Can you please explain something to me? I had a wrist fracture (the Colles type) that looked perfectly fine on the X-ray when they casted my arm. But when they took the cast off, it looks like my arm is still crooked. Why is that?
A Colles (pronounced "call-eez") fracture is a break in the last inch or inch and a half of the radius bone. The radius is one of the two bones in the forearm that meets the small bones of the wrist to form the wrist joint. Dr. Abraham Colles, an Irish surgeon, first described this type of fracture in 1814.
Colles fractures are the most common break in adults over the age of 50. The wrist is a place where bones frequently get weak from osteoporosis. The typical Colles fracture occurs when a person slips or trips and lands on an open hand with the palm down. Other causes of this fracture include car accidents and sporting activities.
This particular type of fracture actually occurs in two different age groups: the young and old but with different causes. Children and teens are more likely to be involved in high-energy, traumatic (sports) injuries. Older adults can fall from a standing position and break their wrists.
Treatment can involve closed reduction and immobilization (sounds like this is what you had done) or surgery. Closed reduction means the fracture is reset (lined up) without an incision or open surgery. Immobilization, of course refers to the cast you wore until the bone healed.
Colles fractures are notorious for loss of reduction -- meaning the bones shift apart again. This can happen no matter what type of treatment is applied. Dr. Colles explained almost 200 years ago that the deformity will not interfere with motion or function. And studies in the late 1990s and early 2000s support this statement. There just isn't a straightforward link between poor alignment with wrist deformity and function.

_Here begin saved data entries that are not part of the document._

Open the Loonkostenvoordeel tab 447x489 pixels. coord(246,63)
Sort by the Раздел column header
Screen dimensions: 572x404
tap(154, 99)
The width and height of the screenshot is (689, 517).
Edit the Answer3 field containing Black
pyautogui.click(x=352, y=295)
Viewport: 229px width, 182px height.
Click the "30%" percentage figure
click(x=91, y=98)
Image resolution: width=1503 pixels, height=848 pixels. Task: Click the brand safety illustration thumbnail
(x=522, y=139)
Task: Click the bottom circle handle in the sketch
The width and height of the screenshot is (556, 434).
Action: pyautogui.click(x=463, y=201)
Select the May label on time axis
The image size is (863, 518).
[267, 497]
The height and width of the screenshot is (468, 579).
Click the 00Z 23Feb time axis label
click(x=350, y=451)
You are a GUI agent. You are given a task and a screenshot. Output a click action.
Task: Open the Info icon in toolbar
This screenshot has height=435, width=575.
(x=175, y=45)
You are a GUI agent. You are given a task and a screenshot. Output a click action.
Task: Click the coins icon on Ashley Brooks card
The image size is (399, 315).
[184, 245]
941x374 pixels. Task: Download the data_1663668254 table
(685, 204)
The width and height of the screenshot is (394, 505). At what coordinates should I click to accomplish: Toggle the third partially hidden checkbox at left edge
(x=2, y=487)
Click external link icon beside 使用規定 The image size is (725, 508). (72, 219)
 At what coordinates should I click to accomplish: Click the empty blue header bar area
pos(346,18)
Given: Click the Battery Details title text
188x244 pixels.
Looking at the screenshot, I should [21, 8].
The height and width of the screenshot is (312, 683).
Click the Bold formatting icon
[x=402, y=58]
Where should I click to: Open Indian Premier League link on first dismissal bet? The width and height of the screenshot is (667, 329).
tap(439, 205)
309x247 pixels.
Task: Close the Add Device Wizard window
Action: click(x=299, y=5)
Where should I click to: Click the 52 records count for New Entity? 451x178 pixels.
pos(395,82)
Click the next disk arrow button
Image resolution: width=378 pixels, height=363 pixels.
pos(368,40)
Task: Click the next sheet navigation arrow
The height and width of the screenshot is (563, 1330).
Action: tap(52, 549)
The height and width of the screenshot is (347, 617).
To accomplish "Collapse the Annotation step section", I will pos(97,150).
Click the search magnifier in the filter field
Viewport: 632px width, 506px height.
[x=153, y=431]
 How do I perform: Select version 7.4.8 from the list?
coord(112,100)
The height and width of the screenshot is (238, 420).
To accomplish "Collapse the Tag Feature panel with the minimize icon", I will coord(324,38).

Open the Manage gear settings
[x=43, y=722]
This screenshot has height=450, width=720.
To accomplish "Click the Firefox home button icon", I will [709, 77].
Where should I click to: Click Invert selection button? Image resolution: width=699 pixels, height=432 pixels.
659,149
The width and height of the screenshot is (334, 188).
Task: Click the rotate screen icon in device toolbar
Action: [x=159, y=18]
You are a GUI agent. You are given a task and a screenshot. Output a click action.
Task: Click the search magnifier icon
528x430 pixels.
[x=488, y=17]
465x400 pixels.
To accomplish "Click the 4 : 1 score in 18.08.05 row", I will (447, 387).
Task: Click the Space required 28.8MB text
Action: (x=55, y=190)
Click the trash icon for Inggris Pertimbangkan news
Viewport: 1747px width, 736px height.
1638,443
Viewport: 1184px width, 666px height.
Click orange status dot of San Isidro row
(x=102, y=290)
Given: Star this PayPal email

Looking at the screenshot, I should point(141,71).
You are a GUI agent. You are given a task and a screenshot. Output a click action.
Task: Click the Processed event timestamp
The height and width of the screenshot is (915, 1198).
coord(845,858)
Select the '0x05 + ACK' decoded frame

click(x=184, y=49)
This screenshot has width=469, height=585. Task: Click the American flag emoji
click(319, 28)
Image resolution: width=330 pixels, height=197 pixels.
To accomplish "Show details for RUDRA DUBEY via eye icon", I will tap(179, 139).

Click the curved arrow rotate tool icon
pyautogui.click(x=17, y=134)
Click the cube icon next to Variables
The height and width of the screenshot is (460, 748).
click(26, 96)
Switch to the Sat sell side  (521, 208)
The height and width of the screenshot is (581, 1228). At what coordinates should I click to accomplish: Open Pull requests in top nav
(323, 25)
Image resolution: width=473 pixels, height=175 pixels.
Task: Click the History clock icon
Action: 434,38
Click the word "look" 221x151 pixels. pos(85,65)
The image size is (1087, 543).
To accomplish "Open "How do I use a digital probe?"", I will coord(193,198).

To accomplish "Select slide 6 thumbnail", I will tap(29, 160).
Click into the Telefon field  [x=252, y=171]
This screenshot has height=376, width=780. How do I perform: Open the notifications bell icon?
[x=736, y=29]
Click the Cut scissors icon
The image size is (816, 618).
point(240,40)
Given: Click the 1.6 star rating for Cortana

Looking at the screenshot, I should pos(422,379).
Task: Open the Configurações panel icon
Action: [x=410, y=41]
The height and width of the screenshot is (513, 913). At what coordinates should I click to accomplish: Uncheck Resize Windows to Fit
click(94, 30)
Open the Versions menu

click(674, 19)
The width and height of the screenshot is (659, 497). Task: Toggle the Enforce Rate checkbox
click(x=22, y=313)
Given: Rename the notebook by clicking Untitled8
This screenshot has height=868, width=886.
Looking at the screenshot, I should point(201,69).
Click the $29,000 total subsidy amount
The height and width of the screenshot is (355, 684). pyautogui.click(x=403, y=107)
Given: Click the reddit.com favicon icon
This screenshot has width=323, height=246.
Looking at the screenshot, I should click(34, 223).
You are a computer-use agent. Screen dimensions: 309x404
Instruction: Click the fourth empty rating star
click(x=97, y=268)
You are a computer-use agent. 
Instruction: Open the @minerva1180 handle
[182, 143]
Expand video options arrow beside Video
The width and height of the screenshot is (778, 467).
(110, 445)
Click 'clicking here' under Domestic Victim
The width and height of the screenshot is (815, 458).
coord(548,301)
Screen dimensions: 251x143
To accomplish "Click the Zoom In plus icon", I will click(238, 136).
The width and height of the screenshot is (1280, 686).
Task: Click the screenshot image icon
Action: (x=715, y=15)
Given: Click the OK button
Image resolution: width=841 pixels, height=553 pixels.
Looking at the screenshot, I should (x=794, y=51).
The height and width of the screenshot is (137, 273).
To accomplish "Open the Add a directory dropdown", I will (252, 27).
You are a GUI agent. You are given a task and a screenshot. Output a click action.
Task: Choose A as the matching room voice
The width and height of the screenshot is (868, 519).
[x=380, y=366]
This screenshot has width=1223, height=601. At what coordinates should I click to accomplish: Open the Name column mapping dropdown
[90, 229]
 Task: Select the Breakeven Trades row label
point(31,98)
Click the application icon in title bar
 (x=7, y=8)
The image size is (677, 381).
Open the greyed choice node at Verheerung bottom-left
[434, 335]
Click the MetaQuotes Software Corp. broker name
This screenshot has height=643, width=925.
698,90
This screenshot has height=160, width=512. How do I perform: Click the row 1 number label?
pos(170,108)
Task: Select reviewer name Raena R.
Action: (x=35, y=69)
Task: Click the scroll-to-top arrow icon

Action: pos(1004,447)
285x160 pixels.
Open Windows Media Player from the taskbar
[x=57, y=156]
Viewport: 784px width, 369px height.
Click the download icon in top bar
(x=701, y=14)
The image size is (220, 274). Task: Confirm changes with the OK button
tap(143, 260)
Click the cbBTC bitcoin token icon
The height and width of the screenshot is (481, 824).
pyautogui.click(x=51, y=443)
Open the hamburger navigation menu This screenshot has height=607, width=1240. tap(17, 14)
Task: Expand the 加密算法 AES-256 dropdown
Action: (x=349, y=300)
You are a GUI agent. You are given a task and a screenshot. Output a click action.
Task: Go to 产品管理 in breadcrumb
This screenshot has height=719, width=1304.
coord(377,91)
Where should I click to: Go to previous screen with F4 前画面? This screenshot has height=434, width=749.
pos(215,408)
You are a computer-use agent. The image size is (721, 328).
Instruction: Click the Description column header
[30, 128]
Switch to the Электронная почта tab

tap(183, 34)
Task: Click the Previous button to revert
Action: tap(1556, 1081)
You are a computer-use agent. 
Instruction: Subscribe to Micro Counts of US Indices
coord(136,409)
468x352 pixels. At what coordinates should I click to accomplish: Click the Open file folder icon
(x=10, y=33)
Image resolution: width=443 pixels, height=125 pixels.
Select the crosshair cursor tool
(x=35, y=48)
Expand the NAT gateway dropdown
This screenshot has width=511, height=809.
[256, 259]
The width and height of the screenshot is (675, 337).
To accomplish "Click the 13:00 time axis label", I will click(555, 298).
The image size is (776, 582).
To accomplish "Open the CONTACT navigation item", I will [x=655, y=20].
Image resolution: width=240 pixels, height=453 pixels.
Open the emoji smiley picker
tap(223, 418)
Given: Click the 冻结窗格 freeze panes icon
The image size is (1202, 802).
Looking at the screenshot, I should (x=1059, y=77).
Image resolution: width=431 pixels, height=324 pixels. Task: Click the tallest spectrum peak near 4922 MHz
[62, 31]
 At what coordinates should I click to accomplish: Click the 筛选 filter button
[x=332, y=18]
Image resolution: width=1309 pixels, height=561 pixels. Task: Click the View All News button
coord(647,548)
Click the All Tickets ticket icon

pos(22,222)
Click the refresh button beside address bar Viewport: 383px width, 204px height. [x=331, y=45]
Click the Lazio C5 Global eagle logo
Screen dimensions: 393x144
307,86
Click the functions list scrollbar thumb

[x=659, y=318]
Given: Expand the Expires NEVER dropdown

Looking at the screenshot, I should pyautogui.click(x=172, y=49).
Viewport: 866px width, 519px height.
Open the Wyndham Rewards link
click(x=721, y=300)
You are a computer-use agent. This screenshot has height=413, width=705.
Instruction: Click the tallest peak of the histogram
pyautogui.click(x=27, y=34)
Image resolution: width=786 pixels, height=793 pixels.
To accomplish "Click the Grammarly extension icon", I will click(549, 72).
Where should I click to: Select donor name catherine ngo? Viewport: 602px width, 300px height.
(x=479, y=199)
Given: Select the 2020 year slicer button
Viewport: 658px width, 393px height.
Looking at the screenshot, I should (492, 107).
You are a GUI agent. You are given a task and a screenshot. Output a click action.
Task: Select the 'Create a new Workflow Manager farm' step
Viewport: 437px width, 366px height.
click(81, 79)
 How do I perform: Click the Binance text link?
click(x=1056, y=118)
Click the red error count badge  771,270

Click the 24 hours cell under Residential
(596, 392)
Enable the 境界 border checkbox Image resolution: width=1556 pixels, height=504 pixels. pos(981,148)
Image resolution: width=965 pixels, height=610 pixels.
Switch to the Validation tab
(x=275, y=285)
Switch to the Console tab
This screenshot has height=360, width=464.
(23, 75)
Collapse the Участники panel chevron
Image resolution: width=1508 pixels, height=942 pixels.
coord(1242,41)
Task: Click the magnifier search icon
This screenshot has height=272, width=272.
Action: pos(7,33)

But in cases where the reduction is not maintained, further X-rays are usually taken to establish the underlying cause of the deformity. Then treatment options can be discussed. This can range from do nothing to a short course of rehab to surgical correction to restore shape, form, and function. Don't hesitate to check with the physician who treated you and ask this question. It is important to your peace of mind as well as direct you to further treatment is that is warranted.
Charles S. Day, MD, MBA, and Michael C. Daly, MSc. Management of Geriatric Distal Radius Fractures. In The Journal of Hand Surgery. December 2012. Vol. 37A. No. 12. Pp. 2619-2622.